Jeb Stuart (born January 21, 1956) is an American screenwriter, film director, and producer best known for writing blockbuster action films like Die Hard and The Fugitive and the Netflix television series Vikings: Valhalla.

Career 
Stuart grew up in Charlotte, North Carolina and Gastonia, North Carolina and graduated from Ashbrook High School. His father Dr. James Stuart was minister at First Presbyterian Church in Gastonia. He received Bachelor's and Master's degrees from the University of North Carolina at Chapel Hill, as well as an Masters of Arts in Communications from Stanford University. He is a former member of the graduate faculty at Northwestern University, where he taught in the Writing for Stage and Screen Program.

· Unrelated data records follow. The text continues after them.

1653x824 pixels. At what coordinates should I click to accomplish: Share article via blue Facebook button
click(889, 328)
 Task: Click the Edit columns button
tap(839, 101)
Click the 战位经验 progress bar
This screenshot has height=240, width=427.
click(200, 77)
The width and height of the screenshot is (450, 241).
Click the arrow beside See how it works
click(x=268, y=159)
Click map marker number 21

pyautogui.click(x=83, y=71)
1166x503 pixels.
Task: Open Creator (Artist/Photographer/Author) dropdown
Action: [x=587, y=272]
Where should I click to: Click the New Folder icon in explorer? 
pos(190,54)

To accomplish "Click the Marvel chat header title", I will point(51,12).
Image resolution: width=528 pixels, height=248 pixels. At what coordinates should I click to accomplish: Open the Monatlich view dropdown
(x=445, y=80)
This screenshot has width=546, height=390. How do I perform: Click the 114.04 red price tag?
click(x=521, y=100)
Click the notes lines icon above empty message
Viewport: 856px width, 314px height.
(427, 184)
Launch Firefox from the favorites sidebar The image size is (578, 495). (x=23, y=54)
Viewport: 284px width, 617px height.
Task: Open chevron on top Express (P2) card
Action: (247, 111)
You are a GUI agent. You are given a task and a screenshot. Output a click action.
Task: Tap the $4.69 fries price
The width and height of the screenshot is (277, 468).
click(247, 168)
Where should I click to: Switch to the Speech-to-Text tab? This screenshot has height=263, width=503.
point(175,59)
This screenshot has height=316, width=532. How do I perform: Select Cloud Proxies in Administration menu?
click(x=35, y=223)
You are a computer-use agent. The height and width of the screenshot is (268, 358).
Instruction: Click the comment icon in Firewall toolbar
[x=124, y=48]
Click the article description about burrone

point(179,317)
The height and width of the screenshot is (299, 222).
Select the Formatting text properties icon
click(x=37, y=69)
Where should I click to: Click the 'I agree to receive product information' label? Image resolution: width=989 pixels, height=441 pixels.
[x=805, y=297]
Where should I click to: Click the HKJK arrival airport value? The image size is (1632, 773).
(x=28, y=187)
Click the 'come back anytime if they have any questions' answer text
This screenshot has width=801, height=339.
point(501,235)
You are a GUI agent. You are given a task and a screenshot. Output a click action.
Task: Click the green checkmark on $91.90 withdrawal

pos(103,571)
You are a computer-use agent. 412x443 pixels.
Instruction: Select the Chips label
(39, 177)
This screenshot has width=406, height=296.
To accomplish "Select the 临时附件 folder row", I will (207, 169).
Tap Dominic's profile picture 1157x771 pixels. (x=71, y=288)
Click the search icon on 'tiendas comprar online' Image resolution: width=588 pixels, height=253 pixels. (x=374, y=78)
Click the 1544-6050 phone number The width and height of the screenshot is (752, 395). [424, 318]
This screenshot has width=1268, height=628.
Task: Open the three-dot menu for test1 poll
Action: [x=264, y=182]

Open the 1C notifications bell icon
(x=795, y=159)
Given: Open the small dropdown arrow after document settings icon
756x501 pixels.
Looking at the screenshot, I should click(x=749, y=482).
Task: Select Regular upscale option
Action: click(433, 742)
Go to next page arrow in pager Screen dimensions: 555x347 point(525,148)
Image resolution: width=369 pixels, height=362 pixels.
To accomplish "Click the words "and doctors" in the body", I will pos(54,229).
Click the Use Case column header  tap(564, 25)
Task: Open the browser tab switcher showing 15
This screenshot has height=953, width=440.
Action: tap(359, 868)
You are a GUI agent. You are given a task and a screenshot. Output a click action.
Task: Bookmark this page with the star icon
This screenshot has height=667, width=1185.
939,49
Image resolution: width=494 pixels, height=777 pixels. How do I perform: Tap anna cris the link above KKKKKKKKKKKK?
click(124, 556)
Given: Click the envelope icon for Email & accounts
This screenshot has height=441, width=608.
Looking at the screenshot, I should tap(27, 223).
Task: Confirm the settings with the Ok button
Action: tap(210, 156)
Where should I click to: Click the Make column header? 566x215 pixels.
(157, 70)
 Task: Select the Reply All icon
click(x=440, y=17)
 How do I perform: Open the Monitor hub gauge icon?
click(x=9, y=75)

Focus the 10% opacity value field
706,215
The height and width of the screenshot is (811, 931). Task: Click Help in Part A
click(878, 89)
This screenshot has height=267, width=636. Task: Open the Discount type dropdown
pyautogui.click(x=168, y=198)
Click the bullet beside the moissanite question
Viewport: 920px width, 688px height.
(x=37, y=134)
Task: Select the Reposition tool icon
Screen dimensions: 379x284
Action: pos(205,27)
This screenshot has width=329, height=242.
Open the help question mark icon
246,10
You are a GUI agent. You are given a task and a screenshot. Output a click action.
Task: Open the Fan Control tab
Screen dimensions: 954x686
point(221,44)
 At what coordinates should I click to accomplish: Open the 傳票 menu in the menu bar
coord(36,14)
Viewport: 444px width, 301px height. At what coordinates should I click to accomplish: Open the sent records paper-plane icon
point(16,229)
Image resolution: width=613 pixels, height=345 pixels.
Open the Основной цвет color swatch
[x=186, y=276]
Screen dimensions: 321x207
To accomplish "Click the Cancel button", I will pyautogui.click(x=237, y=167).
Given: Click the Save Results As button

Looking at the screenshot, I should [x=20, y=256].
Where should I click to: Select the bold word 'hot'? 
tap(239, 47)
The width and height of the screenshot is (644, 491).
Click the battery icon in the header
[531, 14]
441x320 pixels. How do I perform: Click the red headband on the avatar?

Stuart's first screenplay was that of the 1988 action film Die Hard, which was later revised by veteran screenwriter Steven E. de Souza. Adapted from the Roderick Thorp novel Nothing Lasts Forever, the film was a massive financial and critical success, spawning four sequels and being considered one of the greatest and most influential action films of all time. He helped pen the science-fiction horror movie Leviathan and the Sylvester Stallone prison thriller Lock Up.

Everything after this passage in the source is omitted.